See Case-Dependent Features for accessing resolution state, refund details, timeline, and agent promises via the raw analysis object.
Token Structure (v2 Schema)
CLM Transcript Schema v2 uses a sequence of structured semantic blocks. Each transcript produces tokens in a fixed order:
INTERACTION Token
Interaction metadata:
[INTERACTION:SUPPORT:CHANNEL=VOICE|CHAT|EMAIL|SLACK]
DURATION Token
Call duration (approximate minutes):
[DURATION=6m]
LANG Token
Language metadata:
[LANG=EN|ES|PT|FR]
DOMAIN Token
Explicit service area classification:
[DOMAIN:BILLING]
[DOMAIN:AUTHENTICATION]
[DOMAIN:BOOKINGS]
[DOMAIN:API]
[DOMAIN:PERFORMANCE]
SERVICE Token
Service area within domain:
[SERVICE:SUBSCRIPTION]
[SERVICE:HOST_STAY]
[SERVICE:PAYMENT]
[SERVICE:DASHBOARD]
[SERVICE:EXPORTS]
CUSTOMER_INTENT Token (Mandatory)
Derived strictly from customer utterances (not inferred from agent actions):
[CUSTOMER_INTENT:REPORT_DUPLICATE_CHARGE]
[CUSTOMER_INTENT:REQUEST_REFUND]
[CUSTOMER_INTENT:ACCOUNT_UNLOCK]
[CUSTOMER_INTENT:FEATURE_INQUIRY]
[CUSTOMER_INTENT:CANCEL_BOOKING]
One primary intent required. When a secondary intent is detected, both are encoded together:
[CUSTOMER_INTENTS:PRIMARY=REQUEST_SHIPMENT_STATUS;SECONDARY=DISPUTE_SERVICE_FEE]
INTERACTION_TRIGGER Token (Optional)
Encodes why the issue occurred — the root cause or trigger event that prompted the customer to contact support.
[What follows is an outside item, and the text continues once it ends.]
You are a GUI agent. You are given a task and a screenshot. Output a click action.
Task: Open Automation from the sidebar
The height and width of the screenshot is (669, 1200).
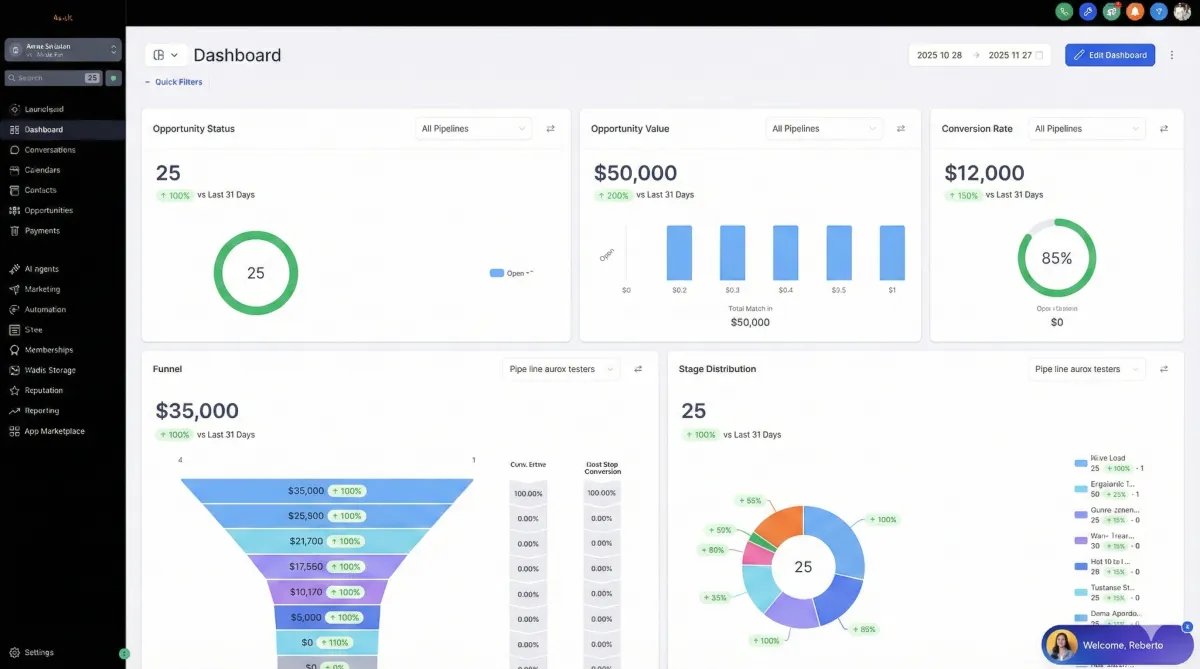[45, 310]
This is distinct from customer intent (what they want) and agent actions (what was done):
[INTERACTION_TRIGGER:FIELD_LOCKED]
[INTERACTION_TRIGGER:MISSING_DELIVERY]
[INTERACTION_TRIGGER:DUPLICATE_AUTHORIZATION]
[INTERACTION_TRIGGER:AUTO_ESCALATION_TRIGGERED]
CONTEXT Token
Indicates fact-of-information without leaking PII:
[CONTEXT:EMAIL_PROVIDED]
[CONTEXT:BOOKING_ID_PROVIDED]
[CONTEXT:PAYMENT_METHOD_PROVIDED]
[CONTEXT:PAYMENT_METHOD_REDACTED]
AGENT_ACTIONS Token
Operational actions performed by agent, joined as an ordered chain:
[AGENT_ACTIONS:ACCOUNT_VERIFIED→DIAGNOSTIC_PERFORMED→REFUND_INITIATED]
[AGENT_ACTIONS:ACCOUNT_UNLOCKED]
[AGENT_ACTIONS:API_KEY_ROTATED→ESCALATED_TIER2]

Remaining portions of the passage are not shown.